START Given information

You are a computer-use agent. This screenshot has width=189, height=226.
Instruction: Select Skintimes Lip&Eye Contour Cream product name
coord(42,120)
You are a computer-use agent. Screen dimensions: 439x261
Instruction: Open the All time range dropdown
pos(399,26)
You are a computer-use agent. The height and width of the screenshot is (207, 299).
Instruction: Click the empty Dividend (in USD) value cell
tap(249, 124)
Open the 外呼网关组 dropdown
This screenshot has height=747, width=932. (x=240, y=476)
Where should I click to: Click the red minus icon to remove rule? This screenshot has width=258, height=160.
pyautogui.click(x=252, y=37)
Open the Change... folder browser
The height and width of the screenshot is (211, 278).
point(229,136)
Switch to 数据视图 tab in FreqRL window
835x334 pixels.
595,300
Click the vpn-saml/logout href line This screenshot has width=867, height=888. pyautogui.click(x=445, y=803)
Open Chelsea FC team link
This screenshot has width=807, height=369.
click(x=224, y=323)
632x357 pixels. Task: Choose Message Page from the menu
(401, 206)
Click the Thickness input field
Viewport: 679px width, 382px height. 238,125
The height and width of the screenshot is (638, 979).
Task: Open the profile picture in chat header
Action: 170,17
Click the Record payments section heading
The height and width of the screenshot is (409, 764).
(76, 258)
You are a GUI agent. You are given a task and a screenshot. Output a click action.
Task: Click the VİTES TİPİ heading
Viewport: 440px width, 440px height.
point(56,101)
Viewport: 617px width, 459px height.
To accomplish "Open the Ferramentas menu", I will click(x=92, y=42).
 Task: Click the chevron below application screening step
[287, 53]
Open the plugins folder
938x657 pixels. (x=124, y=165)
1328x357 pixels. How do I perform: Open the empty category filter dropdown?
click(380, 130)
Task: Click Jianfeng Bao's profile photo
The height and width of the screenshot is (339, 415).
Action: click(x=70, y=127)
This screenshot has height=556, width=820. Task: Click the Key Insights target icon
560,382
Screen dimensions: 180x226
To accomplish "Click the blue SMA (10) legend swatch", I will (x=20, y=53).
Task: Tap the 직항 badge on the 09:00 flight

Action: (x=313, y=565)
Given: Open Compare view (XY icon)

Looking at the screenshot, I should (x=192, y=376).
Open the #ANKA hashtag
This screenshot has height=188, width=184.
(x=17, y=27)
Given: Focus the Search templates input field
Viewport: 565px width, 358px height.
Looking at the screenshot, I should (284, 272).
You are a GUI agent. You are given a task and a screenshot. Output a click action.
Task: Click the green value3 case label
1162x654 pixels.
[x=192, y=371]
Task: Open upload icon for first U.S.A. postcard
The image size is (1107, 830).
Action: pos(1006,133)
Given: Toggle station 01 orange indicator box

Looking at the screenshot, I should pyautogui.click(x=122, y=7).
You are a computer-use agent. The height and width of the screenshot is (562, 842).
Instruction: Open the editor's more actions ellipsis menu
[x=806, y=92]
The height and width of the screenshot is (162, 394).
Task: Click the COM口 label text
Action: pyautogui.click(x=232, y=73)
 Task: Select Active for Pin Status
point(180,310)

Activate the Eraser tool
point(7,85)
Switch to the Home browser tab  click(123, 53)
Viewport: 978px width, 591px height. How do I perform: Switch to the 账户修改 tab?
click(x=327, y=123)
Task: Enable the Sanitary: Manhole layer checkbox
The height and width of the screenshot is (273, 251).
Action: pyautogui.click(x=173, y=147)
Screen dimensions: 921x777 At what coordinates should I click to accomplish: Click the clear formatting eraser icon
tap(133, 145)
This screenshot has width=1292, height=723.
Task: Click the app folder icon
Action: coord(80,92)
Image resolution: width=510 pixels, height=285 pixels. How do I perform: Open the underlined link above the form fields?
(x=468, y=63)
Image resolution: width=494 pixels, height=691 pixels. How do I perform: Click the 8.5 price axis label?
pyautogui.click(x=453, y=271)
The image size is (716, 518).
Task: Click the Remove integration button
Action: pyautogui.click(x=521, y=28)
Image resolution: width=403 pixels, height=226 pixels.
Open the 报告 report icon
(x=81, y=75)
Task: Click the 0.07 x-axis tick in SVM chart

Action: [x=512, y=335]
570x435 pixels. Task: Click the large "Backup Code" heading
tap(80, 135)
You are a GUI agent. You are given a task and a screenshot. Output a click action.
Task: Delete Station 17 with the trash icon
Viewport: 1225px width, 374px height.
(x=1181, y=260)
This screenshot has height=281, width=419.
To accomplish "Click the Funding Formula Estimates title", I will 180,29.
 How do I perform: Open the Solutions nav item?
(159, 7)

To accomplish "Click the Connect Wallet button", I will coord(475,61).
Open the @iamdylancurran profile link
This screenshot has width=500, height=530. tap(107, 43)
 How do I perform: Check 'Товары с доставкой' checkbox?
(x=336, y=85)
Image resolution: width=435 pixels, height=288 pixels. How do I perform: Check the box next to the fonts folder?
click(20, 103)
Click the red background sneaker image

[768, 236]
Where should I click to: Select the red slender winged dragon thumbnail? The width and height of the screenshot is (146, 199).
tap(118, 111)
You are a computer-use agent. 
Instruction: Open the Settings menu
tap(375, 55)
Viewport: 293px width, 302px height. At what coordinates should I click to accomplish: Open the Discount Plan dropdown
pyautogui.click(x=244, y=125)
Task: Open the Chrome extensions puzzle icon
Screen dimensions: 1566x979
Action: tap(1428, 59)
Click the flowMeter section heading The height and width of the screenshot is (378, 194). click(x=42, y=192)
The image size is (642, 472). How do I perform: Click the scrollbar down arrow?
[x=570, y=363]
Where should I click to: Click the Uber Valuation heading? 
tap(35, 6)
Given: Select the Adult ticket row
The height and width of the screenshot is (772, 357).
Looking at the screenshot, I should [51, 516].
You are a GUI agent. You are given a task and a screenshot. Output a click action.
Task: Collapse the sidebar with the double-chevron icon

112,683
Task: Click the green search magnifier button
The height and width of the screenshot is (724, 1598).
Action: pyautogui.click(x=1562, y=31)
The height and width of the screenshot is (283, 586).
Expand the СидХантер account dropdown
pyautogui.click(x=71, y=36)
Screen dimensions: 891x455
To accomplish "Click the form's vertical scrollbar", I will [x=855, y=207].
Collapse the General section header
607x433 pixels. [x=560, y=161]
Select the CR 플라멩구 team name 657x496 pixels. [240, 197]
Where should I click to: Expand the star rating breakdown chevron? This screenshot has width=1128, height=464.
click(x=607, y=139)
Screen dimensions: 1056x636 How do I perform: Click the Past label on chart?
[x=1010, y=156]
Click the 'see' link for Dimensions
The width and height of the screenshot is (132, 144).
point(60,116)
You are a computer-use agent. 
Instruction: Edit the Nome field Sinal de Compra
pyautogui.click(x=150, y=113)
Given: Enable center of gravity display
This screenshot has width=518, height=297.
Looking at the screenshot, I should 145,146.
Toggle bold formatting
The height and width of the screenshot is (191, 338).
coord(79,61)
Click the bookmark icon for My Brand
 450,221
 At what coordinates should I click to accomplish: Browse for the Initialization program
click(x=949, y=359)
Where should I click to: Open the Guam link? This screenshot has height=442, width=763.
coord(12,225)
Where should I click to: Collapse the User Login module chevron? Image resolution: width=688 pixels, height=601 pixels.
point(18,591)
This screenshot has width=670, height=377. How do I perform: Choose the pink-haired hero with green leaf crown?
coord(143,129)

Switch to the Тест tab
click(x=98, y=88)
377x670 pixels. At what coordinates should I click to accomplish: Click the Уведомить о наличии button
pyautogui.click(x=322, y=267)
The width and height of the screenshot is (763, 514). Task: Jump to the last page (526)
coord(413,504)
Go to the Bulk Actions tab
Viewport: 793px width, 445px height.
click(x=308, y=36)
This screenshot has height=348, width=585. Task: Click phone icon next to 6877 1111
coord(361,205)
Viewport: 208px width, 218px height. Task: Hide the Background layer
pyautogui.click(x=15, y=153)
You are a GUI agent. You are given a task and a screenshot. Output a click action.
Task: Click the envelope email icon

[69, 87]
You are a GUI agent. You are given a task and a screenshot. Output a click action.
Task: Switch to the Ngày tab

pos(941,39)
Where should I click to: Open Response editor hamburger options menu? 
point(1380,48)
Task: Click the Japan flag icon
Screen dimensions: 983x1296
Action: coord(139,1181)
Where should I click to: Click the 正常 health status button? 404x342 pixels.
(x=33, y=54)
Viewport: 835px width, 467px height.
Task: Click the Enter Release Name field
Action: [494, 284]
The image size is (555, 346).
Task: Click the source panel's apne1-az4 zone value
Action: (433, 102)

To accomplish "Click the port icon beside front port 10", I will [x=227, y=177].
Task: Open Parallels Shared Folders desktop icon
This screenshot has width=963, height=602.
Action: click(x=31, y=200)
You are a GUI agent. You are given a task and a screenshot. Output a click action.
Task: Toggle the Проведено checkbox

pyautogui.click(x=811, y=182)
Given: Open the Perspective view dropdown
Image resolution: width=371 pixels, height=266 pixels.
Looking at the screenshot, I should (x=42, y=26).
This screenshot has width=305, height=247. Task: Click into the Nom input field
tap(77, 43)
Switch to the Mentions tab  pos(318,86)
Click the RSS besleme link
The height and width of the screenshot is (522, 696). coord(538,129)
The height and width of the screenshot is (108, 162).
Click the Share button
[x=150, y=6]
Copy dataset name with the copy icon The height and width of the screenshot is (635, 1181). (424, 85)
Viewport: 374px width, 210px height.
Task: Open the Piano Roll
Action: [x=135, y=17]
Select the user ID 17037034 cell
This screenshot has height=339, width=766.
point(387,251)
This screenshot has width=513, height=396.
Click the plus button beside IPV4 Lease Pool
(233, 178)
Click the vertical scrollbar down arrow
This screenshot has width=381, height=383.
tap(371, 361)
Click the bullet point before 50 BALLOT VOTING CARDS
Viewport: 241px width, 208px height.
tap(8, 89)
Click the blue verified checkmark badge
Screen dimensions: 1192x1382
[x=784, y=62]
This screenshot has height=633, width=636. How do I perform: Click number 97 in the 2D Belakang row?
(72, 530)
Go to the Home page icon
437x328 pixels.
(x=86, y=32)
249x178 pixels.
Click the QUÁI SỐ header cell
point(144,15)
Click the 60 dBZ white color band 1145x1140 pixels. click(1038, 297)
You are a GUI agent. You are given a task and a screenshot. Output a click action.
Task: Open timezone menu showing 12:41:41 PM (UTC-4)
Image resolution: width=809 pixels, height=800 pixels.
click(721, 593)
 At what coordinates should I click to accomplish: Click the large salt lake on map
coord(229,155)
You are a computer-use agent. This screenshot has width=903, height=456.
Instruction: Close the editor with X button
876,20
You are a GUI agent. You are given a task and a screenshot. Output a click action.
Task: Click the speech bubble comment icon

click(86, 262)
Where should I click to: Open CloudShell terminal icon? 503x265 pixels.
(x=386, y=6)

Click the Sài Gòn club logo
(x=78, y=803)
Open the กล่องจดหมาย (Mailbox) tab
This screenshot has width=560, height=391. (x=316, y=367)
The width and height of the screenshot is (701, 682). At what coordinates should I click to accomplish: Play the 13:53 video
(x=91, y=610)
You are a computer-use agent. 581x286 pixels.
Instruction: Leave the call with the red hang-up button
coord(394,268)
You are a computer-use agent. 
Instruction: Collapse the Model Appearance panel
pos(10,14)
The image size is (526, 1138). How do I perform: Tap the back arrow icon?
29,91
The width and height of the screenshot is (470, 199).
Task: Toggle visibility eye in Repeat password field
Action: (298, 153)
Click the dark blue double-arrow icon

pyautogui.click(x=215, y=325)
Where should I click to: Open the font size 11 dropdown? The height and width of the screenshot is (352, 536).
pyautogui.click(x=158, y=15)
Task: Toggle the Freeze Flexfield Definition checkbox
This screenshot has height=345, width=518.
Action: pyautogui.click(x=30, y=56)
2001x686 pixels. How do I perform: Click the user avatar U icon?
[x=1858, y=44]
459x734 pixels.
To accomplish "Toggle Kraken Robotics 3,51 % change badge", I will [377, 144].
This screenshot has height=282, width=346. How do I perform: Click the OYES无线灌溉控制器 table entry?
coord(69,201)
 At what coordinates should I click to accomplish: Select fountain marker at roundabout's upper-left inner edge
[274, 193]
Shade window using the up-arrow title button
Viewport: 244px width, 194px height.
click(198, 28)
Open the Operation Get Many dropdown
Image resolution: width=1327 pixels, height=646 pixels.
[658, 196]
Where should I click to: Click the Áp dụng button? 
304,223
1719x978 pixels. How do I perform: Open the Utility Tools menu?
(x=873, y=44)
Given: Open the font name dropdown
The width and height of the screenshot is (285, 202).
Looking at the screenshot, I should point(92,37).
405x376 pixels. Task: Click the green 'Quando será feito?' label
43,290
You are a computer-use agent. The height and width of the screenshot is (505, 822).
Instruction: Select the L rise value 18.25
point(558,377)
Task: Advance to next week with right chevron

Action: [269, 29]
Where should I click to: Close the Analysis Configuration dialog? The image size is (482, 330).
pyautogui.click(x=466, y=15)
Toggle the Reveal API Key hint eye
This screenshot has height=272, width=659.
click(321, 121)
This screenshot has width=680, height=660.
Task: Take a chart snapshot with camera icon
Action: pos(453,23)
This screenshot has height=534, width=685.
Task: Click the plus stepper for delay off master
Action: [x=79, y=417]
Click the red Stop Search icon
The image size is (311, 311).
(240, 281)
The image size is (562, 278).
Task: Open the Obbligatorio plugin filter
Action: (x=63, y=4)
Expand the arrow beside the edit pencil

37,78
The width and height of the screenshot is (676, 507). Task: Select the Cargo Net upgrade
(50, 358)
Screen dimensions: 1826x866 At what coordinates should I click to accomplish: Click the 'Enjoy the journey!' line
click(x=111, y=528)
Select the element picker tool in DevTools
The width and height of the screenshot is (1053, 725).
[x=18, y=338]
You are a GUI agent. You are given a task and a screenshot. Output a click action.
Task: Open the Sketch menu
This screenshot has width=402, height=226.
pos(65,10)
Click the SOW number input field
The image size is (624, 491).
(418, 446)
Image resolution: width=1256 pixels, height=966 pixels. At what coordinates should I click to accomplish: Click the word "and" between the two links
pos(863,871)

END Given information

_What the exercise asks_
Output should match, line for line, the stretch of the material above from the line holding "Click the vertical scrollbar down arrow" through the line holding "You are a computer-use agent. 581x286 pixels.".

_Response below_
Click the vertical scrollbar down arrow
This screenshot has width=381, height=383.
tap(371, 361)
Click the bullet point before 50 BALLOT VOTING CARDS
Viewport: 241px width, 208px height.
tap(8, 89)
Click the blue verified checkmark badge
Screen dimensions: 1192x1382
[x=784, y=62]
This screenshot has height=633, width=636. How do I perform: Click number 97 in the 2D Belakang row?
(72, 530)
Go to the Home page icon
437x328 pixels.
(x=86, y=32)
249x178 pixels.
Click the QUÁI SỐ header cell
point(144,15)
Click the 60 dBZ white color band 1145x1140 pixels. click(1038, 297)
You are a GUI agent. You are given a task and a screenshot. Output a click action.
Task: Open timezone menu showing 12:41:41 PM (UTC-4)
Image resolution: width=809 pixels, height=800 pixels.
click(721, 593)
 At what coordinates should I click to accomplish: Click the large salt lake on map
coord(229,155)
You are a computer-use agent. This screenshot has width=903, height=456.
Instruction: Close the editor with X button
876,20
You are a GUI agent. You are given a task and a screenshot. Output a click action.
Task: Click the speech bubble comment icon

click(86, 262)
Where should I click to: Open CloudShell terminal icon? 503x265 pixels.
(x=386, y=6)

Click the Sài Gòn club logo
(x=78, y=803)
Open the กล่องจดหมาย (Mailbox) tab
This screenshot has width=560, height=391. (x=316, y=367)
The width and height of the screenshot is (701, 682). At what coordinates should I click to accomplish: Play the 13:53 video
(x=91, y=610)
You are a computer-use agent. 581x286 pixels.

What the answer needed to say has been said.